Task statement:
Copy the following data word for word, keeping every line as it appears.

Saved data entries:
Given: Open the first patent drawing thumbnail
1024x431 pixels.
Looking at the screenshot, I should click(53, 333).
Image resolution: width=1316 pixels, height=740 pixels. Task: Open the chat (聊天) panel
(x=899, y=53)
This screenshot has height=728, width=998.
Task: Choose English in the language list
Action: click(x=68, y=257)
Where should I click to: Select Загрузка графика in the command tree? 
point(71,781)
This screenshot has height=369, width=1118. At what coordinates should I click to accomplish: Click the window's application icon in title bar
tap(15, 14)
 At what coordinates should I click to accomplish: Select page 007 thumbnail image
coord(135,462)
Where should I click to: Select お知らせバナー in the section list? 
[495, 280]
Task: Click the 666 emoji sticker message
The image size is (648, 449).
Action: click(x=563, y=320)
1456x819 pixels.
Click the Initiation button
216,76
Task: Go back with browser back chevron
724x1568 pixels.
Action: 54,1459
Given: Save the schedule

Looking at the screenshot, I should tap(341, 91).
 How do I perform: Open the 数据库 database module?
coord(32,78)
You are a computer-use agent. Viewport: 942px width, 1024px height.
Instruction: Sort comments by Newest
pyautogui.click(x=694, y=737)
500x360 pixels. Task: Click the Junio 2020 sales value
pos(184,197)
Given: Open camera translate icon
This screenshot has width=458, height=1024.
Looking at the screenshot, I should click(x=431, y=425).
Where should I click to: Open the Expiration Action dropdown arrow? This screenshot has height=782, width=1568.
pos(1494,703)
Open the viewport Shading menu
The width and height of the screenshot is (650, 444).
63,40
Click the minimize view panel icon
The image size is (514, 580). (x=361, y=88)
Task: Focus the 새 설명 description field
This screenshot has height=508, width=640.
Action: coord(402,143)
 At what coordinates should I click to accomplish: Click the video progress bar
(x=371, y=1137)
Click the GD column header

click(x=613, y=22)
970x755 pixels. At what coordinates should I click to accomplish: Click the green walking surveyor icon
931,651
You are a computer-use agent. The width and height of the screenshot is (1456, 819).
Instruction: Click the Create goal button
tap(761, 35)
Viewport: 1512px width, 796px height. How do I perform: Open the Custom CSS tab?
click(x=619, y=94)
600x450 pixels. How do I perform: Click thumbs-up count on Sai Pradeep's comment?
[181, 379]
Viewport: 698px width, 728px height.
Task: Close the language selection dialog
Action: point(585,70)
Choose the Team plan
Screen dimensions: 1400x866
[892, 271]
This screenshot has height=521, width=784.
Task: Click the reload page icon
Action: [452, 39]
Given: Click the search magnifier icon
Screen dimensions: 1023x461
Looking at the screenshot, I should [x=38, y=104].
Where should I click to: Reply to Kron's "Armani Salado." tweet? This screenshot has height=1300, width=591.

Solved exercise:
Given: Open the first patent drawing thumbnail
1024x431 pixels.
Looking at the screenshot, I should click(53, 333).
Image resolution: width=1316 pixels, height=740 pixels. Task: Open the chat (聊天) panel
(x=899, y=53)
This screenshot has height=728, width=998.
Task: Choose English in the language list
Action: click(x=68, y=257)
Where should I click to: Select Загрузка графика in the command tree? 
point(71,781)
This screenshot has height=369, width=1118. At what coordinates should I click to accomplish: Click the window's application icon in title bar
tap(15, 14)
 At what coordinates should I click to accomplish: Select page 007 thumbnail image
coord(135,462)
Where should I click to: Select お知らせバナー in the section list? 
[495, 280]
Task: Click the 666 emoji sticker message
The image size is (648, 449).
Action: click(x=563, y=320)
1456x819 pixels.
Click the Initiation button
216,76
Task: Go back with browser back chevron
724x1568 pixels.
Action: 54,1459
Given: Save the schedule

Looking at the screenshot, I should tap(341, 91).
 How do I perform: Open the 数据库 database module?
coord(32,78)
You are a computer-use agent. Viewport: 942px width, 1024px height.
Instruction: Sort comments by Newest
pyautogui.click(x=694, y=737)
500x360 pixels. Task: Click the Junio 2020 sales value
pos(184,197)
Given: Open camera translate icon
This screenshot has width=458, height=1024.
Looking at the screenshot, I should click(x=431, y=425).
Where should I click to: Open the Expiration Action dropdown arrow? This screenshot has height=782, width=1568.
pos(1494,703)
Open the viewport Shading menu
The width and height of the screenshot is (650, 444).
63,40
Click the minimize view panel icon
The image size is (514, 580). (x=361, y=88)
Task: Focus the 새 설명 description field
This screenshot has height=508, width=640.
Action: coord(402,143)
 At what coordinates should I click to accomplish: Click the video progress bar
(x=371, y=1137)
Click the GD column header

click(x=613, y=22)
970x755 pixels. At what coordinates should I click to accomplish: Click the green walking surveyor icon
931,651
You are a computer-use agent. The width and height of the screenshot is (1456, 819).
Instruction: Click the Create goal button
tap(761, 35)
Viewport: 1512px width, 796px height. How do I perform: Open the Custom CSS tab?
click(x=619, y=94)
600x450 pixels. How do I perform: Click thumbs-up count on Sai Pradeep's comment?
[181, 379]
Viewport: 698px width, 728px height.
Task: Close the language selection dialog
Action: point(585,70)
Choose the Team plan
Screen dimensions: 1400x866
[892, 271]
This screenshot has height=521, width=784.
Task: Click the reload page icon
Action: [452, 39]
Given: Click the search magnifier icon
Screen dimensions: 1023x461
Looking at the screenshot, I should [x=38, y=104].
Where should I click to: Reply to Kron's "Armani Salado." tweet? This screenshot has height=1300, width=591.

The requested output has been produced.